Re: Auto-vacuum timing out and preventing connections - Mailing list pgsql-bugs

From David Johansen
Subject Re: Auto-vacuum timing out and preventing connections
Date
Msg-id CAAcYxUfMtLYdhyyLdoP0LWn5J-dRjvuixQVs_HQi8Nn7cOeeSQ@mail.gmail.com
Whole thread Raw
In response to Re: Auto-vacuum timing out and preventing connections  (Jeff Janes <jeff.janes@gmail.com>)
Responses Re: Auto-vacuum timing out and preventing connections  (Masahiko Sawada <sawada.mshk@gmail.com>)
Re: Auto-vacuum timing out and preventing connections  (David Johansen <davejohansen@gmail.com>)
List pgsql-bugs
On Tue, Jun 28, 2022 at 1:31 PM Jeff Janes <jeff.janes@gmail.com> wrote:
On Mon, Jun 27, 2022 at 4:38 PM David Johansen <davejohansen@gmail.com> wrote:
We're running into an issue where the database can't be connected to.
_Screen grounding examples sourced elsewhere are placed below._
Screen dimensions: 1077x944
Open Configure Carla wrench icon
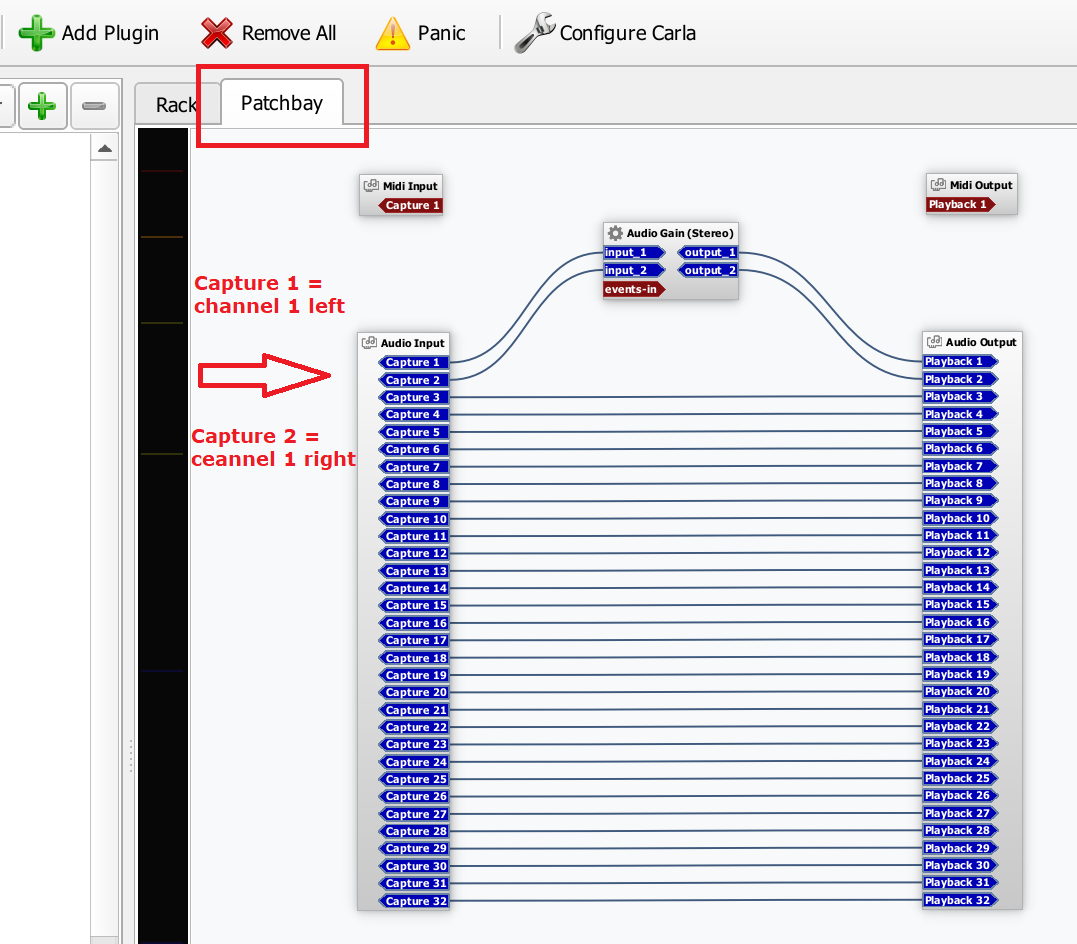(534, 33)
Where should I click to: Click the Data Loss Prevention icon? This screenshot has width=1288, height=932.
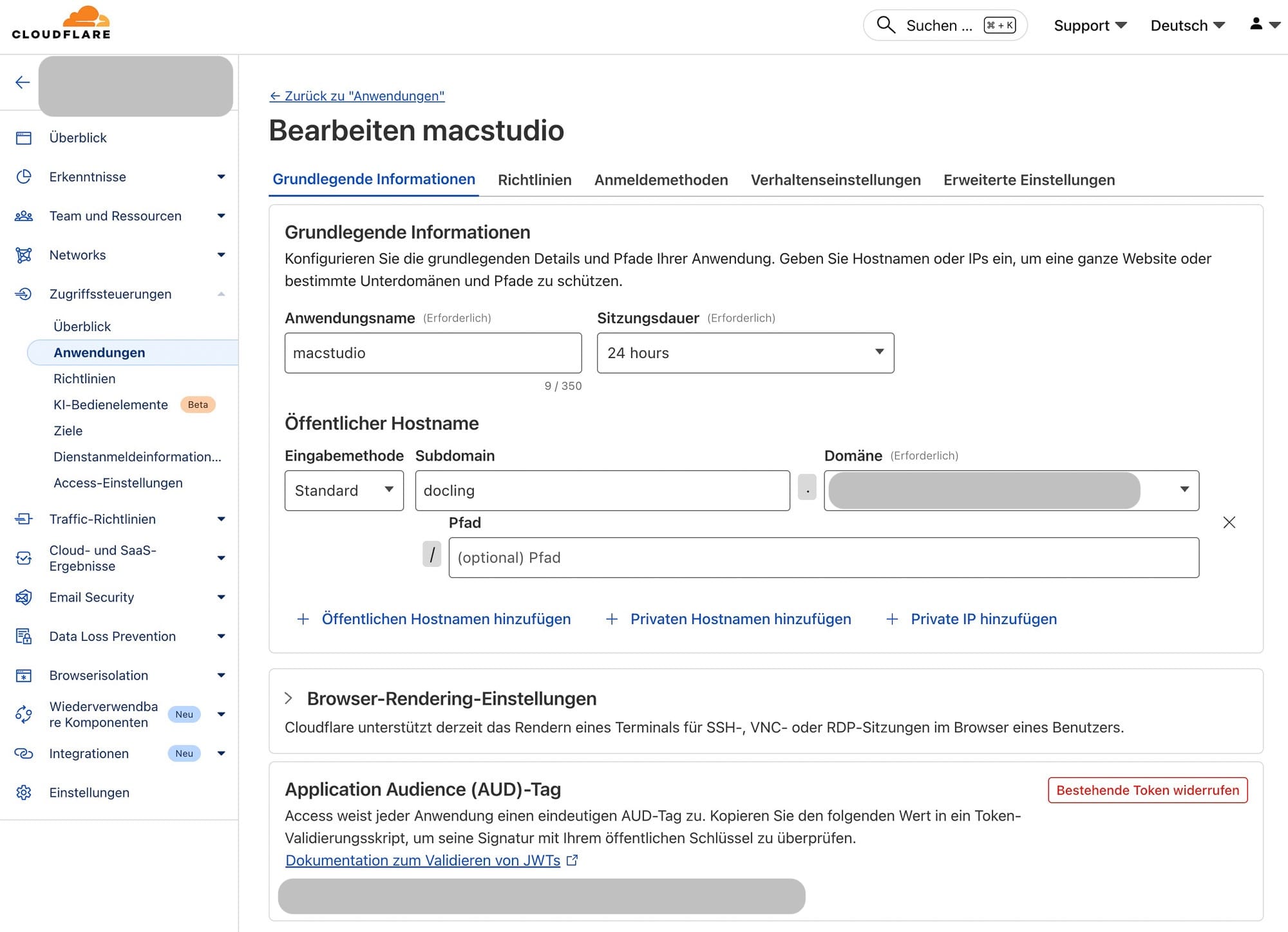click(x=24, y=636)
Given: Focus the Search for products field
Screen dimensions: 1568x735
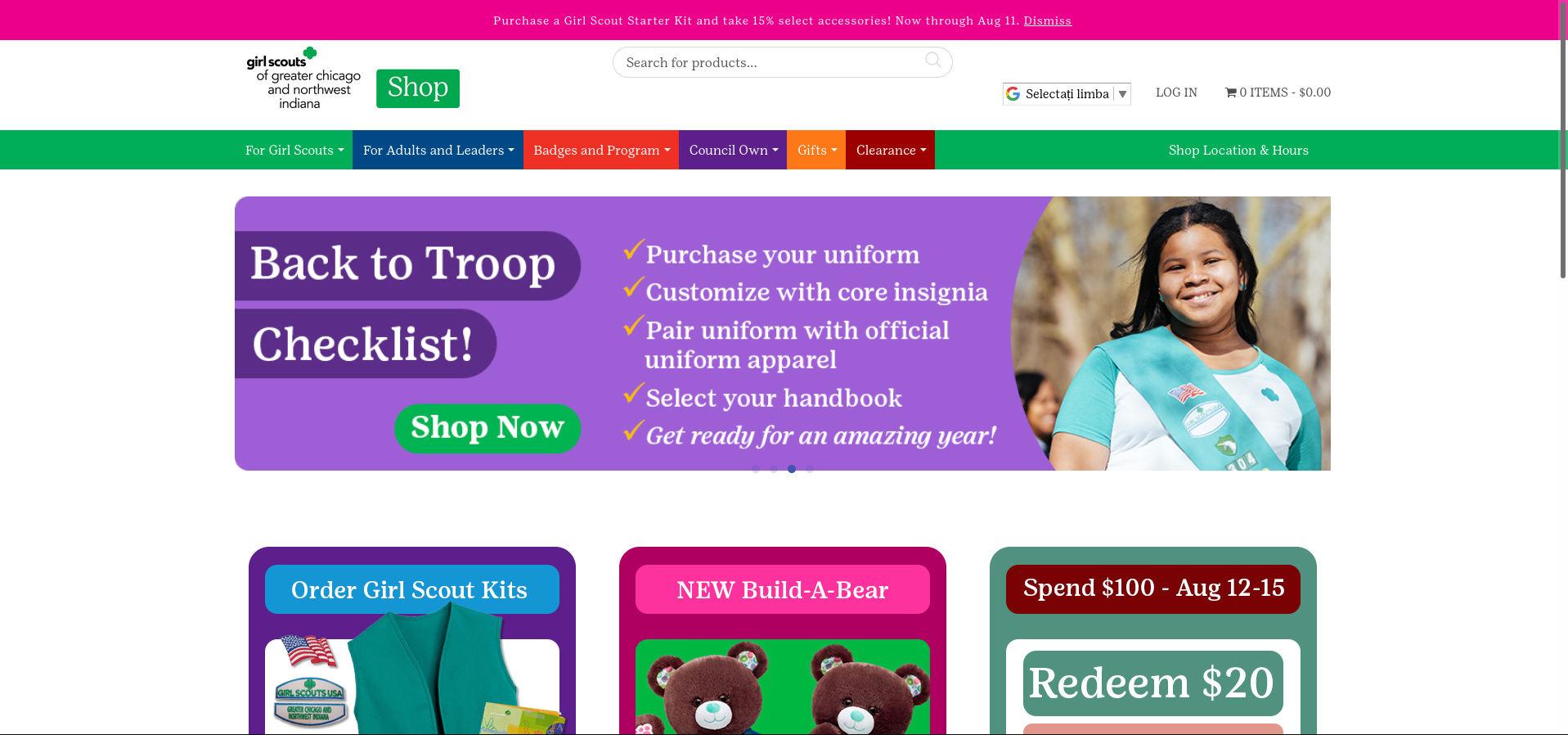Looking at the screenshot, I should coord(782,62).
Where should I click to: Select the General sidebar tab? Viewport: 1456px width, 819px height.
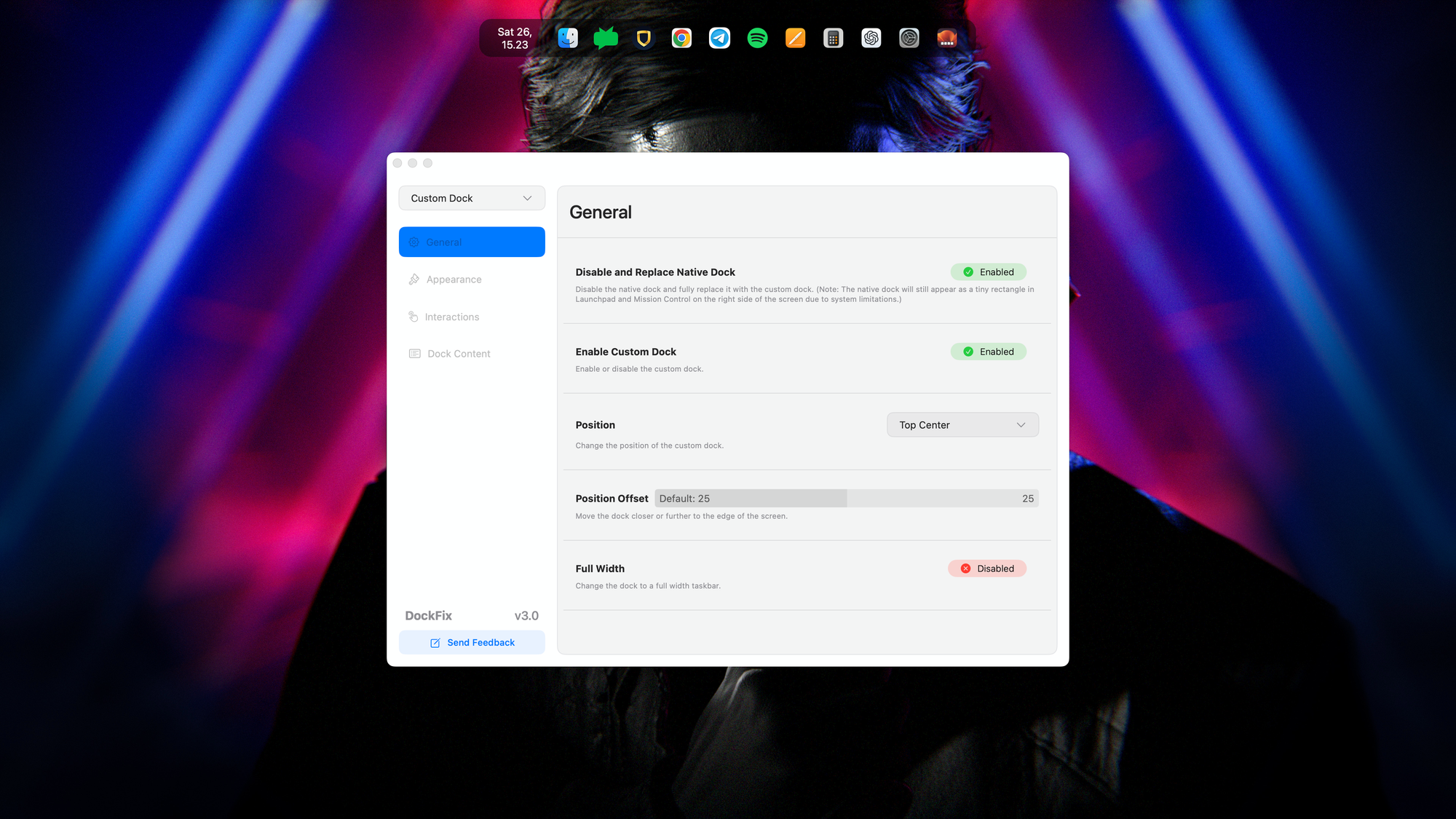(472, 242)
It appears that the auto-vacuum is timing out and then that prevents new connections from happening. This assumption is based on these logs showing up in the logs:
WARNING:  worker took too long to start; canceled
The log appears about every 5 minutes and eventually nothing can connect to it and it has to be rebooted.

As Julien suggested, this sounds like another victim, not the cause.  Is there anything else in the log files? 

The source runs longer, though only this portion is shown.